Stored dataset items:
• • • • •
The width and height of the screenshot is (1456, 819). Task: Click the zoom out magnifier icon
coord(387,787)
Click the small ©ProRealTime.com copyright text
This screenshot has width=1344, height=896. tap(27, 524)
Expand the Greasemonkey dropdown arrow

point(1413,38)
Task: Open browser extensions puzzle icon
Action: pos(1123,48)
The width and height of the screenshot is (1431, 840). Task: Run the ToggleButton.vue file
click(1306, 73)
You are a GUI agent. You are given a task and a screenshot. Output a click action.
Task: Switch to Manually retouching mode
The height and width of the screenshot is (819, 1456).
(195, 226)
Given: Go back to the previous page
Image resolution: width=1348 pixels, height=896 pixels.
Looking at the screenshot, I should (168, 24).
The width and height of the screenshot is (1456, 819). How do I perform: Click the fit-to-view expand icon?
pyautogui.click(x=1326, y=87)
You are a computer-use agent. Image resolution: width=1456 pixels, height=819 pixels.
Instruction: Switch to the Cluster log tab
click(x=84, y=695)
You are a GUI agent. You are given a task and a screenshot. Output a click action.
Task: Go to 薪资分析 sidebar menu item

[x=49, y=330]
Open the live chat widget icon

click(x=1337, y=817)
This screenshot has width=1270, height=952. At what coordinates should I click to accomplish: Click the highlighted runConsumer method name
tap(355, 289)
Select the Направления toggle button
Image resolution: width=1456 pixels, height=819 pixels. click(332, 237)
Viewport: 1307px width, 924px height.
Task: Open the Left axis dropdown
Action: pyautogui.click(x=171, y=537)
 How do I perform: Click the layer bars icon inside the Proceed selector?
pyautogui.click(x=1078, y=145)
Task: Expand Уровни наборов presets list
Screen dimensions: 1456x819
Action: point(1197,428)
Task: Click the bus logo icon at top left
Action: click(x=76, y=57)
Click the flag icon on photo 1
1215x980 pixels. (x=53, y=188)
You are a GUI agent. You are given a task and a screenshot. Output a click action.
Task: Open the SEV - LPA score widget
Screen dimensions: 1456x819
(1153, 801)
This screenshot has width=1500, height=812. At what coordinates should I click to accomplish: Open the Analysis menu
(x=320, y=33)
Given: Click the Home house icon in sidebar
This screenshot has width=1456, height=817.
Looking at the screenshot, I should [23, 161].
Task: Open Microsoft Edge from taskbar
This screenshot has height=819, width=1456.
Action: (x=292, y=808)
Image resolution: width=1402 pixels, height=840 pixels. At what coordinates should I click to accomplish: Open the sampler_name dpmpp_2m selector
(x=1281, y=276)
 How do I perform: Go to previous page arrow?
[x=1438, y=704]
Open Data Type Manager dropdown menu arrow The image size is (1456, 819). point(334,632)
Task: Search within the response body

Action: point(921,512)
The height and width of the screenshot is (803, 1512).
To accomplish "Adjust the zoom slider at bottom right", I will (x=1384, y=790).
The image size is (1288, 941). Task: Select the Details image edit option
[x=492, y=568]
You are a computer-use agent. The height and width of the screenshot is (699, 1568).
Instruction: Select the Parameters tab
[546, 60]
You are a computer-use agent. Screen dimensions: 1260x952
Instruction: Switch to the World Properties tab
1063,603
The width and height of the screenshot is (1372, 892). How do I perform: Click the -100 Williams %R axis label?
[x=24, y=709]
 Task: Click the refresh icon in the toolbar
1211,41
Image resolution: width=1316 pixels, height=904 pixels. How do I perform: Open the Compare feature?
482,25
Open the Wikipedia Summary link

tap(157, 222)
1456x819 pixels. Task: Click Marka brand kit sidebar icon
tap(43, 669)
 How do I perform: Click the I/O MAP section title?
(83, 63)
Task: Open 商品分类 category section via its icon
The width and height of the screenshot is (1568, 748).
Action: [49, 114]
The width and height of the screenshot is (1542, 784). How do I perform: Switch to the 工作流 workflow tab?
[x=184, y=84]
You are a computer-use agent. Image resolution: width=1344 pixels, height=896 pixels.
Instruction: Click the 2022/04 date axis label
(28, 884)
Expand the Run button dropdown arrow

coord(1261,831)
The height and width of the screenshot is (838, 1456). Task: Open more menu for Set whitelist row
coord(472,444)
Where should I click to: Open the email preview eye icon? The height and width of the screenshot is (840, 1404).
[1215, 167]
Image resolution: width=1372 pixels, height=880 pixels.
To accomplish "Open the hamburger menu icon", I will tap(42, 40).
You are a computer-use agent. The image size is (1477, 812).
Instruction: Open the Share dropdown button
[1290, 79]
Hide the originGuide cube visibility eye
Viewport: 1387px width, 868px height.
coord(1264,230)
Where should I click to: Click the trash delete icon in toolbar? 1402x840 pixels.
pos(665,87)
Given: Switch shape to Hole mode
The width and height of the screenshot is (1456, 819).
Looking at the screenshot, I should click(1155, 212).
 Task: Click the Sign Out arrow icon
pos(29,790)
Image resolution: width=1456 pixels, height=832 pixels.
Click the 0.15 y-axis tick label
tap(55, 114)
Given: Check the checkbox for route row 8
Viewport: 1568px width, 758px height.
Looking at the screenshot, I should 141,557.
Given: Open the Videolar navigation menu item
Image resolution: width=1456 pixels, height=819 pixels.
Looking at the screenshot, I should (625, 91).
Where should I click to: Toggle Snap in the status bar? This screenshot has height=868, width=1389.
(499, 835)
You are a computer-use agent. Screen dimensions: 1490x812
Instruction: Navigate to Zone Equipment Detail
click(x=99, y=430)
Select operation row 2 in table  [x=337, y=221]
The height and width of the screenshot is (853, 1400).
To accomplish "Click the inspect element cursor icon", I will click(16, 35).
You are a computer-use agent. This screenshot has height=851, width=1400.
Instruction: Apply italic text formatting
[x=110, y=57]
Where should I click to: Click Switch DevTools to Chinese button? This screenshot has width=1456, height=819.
• • • • •
#### ACTIVITY
With nothing left out, copy the data above exactly.

#### TASK OUTPUT
The width and height of the screenshot is (1456, 819). Task: Click the zoom out magnifier icon
coord(387,787)
Click the small ©ProRealTime.com copyright text
This screenshot has width=1344, height=896. tap(27, 524)
Expand the Greasemonkey dropdown arrow

point(1413,38)
Task: Open browser extensions puzzle icon
Action: pos(1123,48)
The width and height of the screenshot is (1431, 840). Task: Run the ToggleButton.vue file
click(1306, 73)
You are a GUI agent. You are given a task and a screenshot. Output a click action.
Task: Switch to Manually retouching mode
The height and width of the screenshot is (819, 1456).
(195, 226)
Given: Go back to the previous page
Image resolution: width=1348 pixels, height=896 pixels.
Looking at the screenshot, I should (168, 24).
The width and height of the screenshot is (1456, 819). How do I perform: Click the fit-to-view expand icon?
pyautogui.click(x=1326, y=87)
You are a computer-use agent. Image resolution: width=1456 pixels, height=819 pixels.
Instruction: Switch to the Cluster log tab
click(x=84, y=695)
You are a GUI agent. You are given a task and a screenshot. Output a click action.
Task: Go to 薪资分析 sidebar menu item

[x=49, y=330]
Open the live chat widget icon

click(x=1337, y=817)
This screenshot has width=1270, height=952. At what coordinates should I click to accomplish: Click the highlighted runConsumer method name
tap(355, 289)
Select the Направления toggle button
Image resolution: width=1456 pixels, height=819 pixels. click(332, 237)
Viewport: 1307px width, 924px height.
Task: Open the Left axis dropdown
Action: pyautogui.click(x=171, y=537)
 How do I perform: Click the layer bars icon inside the Proceed selector?
pyautogui.click(x=1078, y=145)
Task: Expand Уровни наборов presets list
Screen dimensions: 1456x819
Action: point(1197,428)
Task: Click the bus logo icon at top left
Action: click(x=76, y=57)
Click the flag icon on photo 1
1215x980 pixels. (x=53, y=188)
You are a GUI agent. You are given a task and a screenshot. Output a click action.
Task: Open the SEV - LPA score widget
Screen dimensions: 1456x819
(1153, 801)
This screenshot has width=1500, height=812. At what coordinates should I click to accomplish: Open the Analysis menu
(x=320, y=33)
Given: Click the Home house icon in sidebar
This screenshot has width=1456, height=817.
Looking at the screenshot, I should [23, 161].
Task: Open Microsoft Edge from taskbar
This screenshot has height=819, width=1456.
Action: (x=292, y=808)
Image resolution: width=1402 pixels, height=840 pixels. At what coordinates should I click to accomplish: Open the sampler_name dpmpp_2m selector
(x=1281, y=276)
 How do I perform: Go to previous page arrow?
[x=1438, y=704]
Open Data Type Manager dropdown menu arrow The image size is (1456, 819). point(334,632)
Task: Search within the response body

Action: point(921,512)
The height and width of the screenshot is (803, 1512).
To accomplish "Adjust the zoom slider at bottom right", I will (x=1384, y=790).
The image size is (1288, 941). Task: Select the Details image edit option
[x=492, y=568]
You are a computer-use agent. The height and width of the screenshot is (699, 1568).
Instruction: Select the Parameters tab
[546, 60]
You are a computer-use agent. Screen dimensions: 1260x952
Instruction: Switch to the World Properties tab
1063,603
The width and height of the screenshot is (1372, 892). How do I perform: Click the -100 Williams %R axis label?
[x=24, y=709]
 Task: Click the refresh icon in the toolbar
1211,41
Image resolution: width=1316 pixels, height=904 pixels. How do I perform: Open the Compare feature?
482,25
Open the Wikipedia Summary link

tap(157, 222)
1456x819 pixels. Task: Click Marka brand kit sidebar icon
tap(43, 669)
 How do I perform: Click the I/O MAP section title?
(83, 63)
Task: Open 商品分类 category section via its icon
The width and height of the screenshot is (1568, 748).
Action: [49, 114]
The width and height of the screenshot is (1542, 784). How do I perform: Switch to the 工作流 workflow tab?
[x=184, y=84]
You are a computer-use agent. Image resolution: width=1344 pixels, height=896 pixels.
Instruction: Click the 2022/04 date axis label
(28, 884)
Expand the Run button dropdown arrow

coord(1261,831)
The height and width of the screenshot is (838, 1456). Task: Open more menu for Set whitelist row
coord(472,444)
Where should I click to: Open the email preview eye icon? The height and width of the screenshot is (840, 1404).
[1215, 167]
Image resolution: width=1372 pixels, height=880 pixels.
To accomplish "Open the hamburger menu icon", I will tap(42, 40).
You are a computer-use agent. The image size is (1477, 812).
Instruction: Open the Share dropdown button
[1290, 79]
Hide the originGuide cube visibility eye
Viewport: 1387px width, 868px height.
coord(1264,230)
Where should I click to: Click the trash delete icon in toolbar? 1402x840 pixels.
pos(665,87)
Given: Switch shape to Hole mode
The width and height of the screenshot is (1456, 819).
Looking at the screenshot, I should click(1155, 212).
 Task: Click the Sign Out arrow icon
pos(29,790)
Image resolution: width=1456 pixels, height=832 pixels.
Click the 0.15 y-axis tick label
tap(55, 114)
Given: Check the checkbox for route row 8
Viewport: 1568px width, 758px height.
Looking at the screenshot, I should 141,557.
Given: Open the Videolar navigation menu item
Image resolution: width=1456 pixels, height=819 pixels.
Looking at the screenshot, I should (625, 91).
Where should I click to: Toggle Snap in the status bar? This screenshot has height=868, width=1389.
(499, 835)
You are a computer-use agent. Screen dimensions: 1490x812
Instruction: Navigate to Zone Equipment Detail
click(x=99, y=430)
Select operation row 2 in table  [x=337, y=221]
The height and width of the screenshot is (853, 1400).
To accomplish "Click the inspect element cursor icon", I will click(16, 35).
You are a computer-use agent. This screenshot has height=851, width=1400.
Instruction: Apply italic text formatting
[x=110, y=57]
Where should I click to: Click Switch DevTools to Chinese button? This screenshot has width=1456, height=819.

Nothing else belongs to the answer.